Monday. End of summer. The acorns are gathered on the path between the Longwood T stop and the the Riverway. Every day, I pass through that little enclave of wildness, with the gentle arches of the oak trees. And the acorns have been falling for the past six weeks or so, reminding me of the decline of the season.

Yesterday, walking to the S&S, we saw a crabapple dropping its sticky harvest in a neighbor's driveway. Crabapples always remind me of the front walk of Stamford High School on the first day of school, all those sour little fruits mashed underfoot by anxious adolescents.

The faded grandeur of those municipal buildings.

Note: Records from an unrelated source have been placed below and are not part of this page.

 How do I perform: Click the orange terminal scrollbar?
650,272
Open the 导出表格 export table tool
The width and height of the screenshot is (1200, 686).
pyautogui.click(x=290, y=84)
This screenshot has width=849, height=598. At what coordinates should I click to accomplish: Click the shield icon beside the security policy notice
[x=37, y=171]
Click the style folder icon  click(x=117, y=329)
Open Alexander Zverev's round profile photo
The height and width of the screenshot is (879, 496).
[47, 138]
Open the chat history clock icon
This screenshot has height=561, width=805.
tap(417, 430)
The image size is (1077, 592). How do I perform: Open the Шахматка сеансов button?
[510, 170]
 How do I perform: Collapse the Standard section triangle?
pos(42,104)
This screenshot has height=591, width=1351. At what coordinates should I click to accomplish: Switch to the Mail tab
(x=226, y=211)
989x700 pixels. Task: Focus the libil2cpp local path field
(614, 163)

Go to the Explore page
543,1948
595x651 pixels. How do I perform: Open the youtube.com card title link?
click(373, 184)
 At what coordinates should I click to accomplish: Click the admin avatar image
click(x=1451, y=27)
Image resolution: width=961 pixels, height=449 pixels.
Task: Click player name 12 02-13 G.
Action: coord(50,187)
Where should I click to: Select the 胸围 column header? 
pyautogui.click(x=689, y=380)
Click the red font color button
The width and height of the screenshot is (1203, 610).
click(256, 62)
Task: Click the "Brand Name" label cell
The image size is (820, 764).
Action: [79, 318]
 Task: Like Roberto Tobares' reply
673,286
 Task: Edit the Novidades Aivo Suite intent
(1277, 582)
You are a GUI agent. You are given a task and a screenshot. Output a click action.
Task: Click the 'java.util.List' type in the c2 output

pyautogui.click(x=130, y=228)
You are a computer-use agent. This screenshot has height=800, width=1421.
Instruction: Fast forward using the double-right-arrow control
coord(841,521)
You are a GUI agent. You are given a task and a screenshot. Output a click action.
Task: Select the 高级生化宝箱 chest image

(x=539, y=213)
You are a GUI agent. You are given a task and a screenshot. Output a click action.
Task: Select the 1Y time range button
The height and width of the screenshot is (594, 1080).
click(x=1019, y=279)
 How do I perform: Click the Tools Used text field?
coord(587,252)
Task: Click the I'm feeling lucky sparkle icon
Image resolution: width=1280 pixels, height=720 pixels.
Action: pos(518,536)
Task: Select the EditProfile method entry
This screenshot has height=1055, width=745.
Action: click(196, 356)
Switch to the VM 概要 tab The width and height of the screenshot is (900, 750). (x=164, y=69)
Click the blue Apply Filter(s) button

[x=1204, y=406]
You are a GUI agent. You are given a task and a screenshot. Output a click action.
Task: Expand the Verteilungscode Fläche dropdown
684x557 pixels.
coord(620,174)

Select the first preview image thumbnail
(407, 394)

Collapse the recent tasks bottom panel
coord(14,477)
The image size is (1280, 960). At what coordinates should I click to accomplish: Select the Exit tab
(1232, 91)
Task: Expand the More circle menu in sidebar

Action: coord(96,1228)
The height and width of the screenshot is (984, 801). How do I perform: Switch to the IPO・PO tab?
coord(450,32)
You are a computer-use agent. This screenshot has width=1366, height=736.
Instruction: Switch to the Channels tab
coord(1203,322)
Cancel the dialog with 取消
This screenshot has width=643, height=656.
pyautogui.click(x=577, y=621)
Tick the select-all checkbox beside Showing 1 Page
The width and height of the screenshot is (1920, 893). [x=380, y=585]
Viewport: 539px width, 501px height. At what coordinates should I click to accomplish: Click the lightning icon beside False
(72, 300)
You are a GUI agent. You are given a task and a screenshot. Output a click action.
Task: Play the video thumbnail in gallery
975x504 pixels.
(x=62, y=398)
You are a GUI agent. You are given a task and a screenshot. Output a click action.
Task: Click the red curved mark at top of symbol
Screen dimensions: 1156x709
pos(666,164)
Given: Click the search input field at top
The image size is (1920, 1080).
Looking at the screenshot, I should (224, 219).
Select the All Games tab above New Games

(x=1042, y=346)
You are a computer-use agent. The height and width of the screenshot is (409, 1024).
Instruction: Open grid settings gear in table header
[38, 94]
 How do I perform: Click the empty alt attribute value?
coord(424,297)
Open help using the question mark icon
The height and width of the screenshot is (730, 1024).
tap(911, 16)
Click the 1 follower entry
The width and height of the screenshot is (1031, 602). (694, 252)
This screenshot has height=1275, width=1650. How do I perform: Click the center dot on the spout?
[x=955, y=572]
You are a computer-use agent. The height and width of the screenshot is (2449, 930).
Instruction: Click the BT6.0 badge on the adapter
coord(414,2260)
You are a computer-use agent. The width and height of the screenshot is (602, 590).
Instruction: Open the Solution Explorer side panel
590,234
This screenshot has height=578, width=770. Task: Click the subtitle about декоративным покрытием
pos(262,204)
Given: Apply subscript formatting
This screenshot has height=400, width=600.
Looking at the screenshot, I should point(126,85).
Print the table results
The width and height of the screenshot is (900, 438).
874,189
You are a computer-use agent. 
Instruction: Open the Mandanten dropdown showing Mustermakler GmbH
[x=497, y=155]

You know, it's funny—at the time, I didn't realize how lucky I was to be attending a school that had an entire floor devoted entirely to art classes, that had a drama club whose budget allowed for the cost of set construction materials, and lighting equipment rented from a stage and lighting equipment place in far-away New Haven. We thought we were poor and underprivileged, because the kids at Greenwich High School had clip-on microphones and a real sound system in their auditorium.

But overall, I was really privileged to learn what I did at such an early age. To make a couple of class trips down to Manhattan to see the Met and French films, to study the likes of the Impressionists, to learn the difference between the sound of an oboe and a clarinet. Hell, we even had a literary magazine in my high school.

Overall, I've been blessed with my public education.

And blessed with my love life, too. But that, perhaps, is another story, and one I'm not quite willing to share yet.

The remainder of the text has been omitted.